* **Source text**
Windlands Center, a nursing home in White House, Tenn., has a strict policy about security deposits and dying: If you think you might be on your way out, you better tell us if you want your money back.

When 81-year-old Lucille Harrell expired and broke her contract, the nursing home kept $900 of her deposit. Hey, her time on this earth is our money, right?

Manager John McCrory told WSMV: "If they see they are having lots of problems, I even recommend they give 30-day notice at that time. That way it'll cut off some of the costs."

Responds Harrell's son Randy: "This came on so suddenly, who knows to give a notice like that?"

Tough. In the nursing home biz, old people are fungible commodities. Brantley Hargrove

Mr. Fraud goes to Washington
Liberals are slapping their knees in delight over the choice of Rick Scott (of Columbia/HCA infamy) to head up Conservatives for Patients' Rights, a new group planning to spend $20 million to derail President Obama's health-care reforms. If they want to lose the PR war on this one, the opponents couldn't have picked a better spokesman.

Scott is truly Health Care Enemy No. 1, as The Nation calls him. Operating right here in Nashville (aren't we proud!), Columbia/HCA defrauded taxpayers by fudging Medicare and Medicaid expense reports, and paid $1.7 billion in civil settlements, the biggest fine ever. Scott was forced to resign as CEO but wafted away with a golden parachute. Jeff Woods

Donna Rowland's hypocrisy
When Rep. Donna Rowland condemned all those congratulatory resolutions that the legislature is always passing, pointing out that they cost taxpayers more than $300,000 this session alone, Pith in the Wind let out a cheer. Finally, someone was speaking out against this ridiculous jackassery.

* **Entries shown**
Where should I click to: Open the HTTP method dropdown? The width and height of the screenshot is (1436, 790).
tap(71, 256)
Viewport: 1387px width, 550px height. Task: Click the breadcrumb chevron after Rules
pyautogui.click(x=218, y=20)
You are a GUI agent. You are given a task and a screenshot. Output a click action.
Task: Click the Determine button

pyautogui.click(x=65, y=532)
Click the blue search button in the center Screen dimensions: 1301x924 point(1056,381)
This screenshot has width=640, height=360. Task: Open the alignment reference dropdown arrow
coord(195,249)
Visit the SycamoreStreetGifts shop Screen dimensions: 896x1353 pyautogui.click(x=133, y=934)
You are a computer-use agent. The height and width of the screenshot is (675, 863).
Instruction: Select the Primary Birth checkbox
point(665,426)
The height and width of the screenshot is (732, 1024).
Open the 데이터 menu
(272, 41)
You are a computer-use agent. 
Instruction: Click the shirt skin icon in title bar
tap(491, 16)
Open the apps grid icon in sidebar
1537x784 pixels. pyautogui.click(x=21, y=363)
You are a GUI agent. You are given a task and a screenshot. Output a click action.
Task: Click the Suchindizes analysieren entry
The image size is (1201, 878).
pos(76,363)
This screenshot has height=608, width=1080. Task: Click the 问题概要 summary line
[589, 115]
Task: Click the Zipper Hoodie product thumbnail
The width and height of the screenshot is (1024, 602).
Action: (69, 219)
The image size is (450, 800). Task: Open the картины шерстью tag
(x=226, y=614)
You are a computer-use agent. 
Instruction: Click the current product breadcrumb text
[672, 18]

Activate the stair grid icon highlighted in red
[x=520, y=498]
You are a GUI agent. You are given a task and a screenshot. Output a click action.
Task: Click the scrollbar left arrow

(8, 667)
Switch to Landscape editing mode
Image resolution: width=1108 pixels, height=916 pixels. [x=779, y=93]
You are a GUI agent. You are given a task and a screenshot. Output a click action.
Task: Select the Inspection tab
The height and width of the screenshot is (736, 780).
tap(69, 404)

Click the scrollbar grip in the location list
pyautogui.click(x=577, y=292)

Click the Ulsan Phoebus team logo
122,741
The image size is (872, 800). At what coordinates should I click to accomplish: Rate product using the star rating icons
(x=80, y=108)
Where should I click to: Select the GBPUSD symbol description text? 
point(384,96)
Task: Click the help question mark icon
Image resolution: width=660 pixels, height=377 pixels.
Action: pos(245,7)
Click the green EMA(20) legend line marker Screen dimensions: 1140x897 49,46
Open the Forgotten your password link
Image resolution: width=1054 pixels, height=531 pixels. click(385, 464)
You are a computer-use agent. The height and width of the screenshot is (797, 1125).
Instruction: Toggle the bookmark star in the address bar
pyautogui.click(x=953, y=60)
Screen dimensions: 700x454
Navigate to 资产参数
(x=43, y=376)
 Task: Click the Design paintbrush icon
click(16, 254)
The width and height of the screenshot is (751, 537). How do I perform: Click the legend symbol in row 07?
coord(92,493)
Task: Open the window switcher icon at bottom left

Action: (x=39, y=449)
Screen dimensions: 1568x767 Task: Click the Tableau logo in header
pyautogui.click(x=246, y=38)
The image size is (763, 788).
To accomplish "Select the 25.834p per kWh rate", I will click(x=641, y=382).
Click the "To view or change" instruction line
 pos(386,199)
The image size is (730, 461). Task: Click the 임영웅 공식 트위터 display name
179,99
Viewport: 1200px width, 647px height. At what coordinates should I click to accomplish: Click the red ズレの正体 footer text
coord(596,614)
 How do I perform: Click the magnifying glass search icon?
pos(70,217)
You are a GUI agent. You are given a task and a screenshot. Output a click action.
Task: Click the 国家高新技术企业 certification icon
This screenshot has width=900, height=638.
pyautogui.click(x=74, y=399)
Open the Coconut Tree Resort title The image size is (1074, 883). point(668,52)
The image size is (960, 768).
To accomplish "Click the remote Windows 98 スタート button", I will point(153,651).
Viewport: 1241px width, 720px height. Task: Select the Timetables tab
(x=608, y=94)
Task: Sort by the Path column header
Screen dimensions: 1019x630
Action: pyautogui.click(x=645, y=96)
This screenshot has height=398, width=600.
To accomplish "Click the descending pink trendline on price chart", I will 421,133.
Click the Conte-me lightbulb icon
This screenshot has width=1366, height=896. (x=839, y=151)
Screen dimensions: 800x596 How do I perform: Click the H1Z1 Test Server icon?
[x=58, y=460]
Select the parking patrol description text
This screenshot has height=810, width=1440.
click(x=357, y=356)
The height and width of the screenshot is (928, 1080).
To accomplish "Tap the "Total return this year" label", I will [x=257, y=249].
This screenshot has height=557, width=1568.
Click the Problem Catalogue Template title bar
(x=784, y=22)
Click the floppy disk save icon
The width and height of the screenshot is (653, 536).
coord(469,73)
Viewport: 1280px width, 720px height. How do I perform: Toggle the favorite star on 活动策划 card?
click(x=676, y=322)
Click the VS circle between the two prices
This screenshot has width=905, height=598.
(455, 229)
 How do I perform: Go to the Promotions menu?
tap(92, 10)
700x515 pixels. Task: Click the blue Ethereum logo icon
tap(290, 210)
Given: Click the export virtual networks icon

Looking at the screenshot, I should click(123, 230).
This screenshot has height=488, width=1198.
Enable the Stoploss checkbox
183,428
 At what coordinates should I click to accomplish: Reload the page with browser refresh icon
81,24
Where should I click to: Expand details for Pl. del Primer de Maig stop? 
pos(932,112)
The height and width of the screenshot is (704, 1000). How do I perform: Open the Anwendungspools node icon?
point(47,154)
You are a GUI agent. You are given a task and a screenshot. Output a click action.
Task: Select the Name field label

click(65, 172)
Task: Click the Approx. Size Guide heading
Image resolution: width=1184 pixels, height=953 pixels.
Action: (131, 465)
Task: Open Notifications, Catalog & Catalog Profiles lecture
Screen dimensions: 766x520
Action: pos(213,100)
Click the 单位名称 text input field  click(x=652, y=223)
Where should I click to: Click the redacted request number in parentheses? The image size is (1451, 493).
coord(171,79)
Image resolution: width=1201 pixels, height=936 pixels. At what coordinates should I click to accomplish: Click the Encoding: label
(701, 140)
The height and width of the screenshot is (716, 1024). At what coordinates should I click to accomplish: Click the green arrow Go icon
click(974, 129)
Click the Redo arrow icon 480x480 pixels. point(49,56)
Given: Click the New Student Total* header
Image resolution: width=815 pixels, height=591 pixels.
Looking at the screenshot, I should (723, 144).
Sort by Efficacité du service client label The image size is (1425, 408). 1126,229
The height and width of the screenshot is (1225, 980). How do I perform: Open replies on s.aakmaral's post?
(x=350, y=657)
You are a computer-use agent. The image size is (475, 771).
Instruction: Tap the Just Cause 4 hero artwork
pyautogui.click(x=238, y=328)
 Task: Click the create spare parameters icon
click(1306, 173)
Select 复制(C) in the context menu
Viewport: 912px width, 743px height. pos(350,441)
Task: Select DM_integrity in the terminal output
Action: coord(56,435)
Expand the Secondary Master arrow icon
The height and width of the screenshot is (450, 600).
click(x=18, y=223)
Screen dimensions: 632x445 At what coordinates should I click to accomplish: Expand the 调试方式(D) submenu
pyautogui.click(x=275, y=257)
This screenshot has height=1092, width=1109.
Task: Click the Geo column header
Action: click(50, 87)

* **Complete the following**
1. Which dollar amounts appear in the blog excerpt above? List every one.
2. Reproduce everything in the blog excerpt from "Tough. In the" down to "a better spokesman.".
3. In the blog excerpt, what length of notice does manager John McCrory recommend giving?

* **Responses to the exercise**
1.
- $900
- $20 million
- $1.7 billion
- $300,000

2.
Tough. In the nursing home biz, old people are fungible commodities. Brantley Hargrove

Mr. Fraud goes to Washington
Liberals are slapping their knees in delight over the choice of Rick Scott (of Columbia/HCA infamy) to head up Conservatives for Patients' Rights, a new group planning to spend $20 million to derail President Obama's health-care reforms. If they want to lose the PR war on this one, the opponents couldn't have picked a better spokesman.

3. A 30-day notice.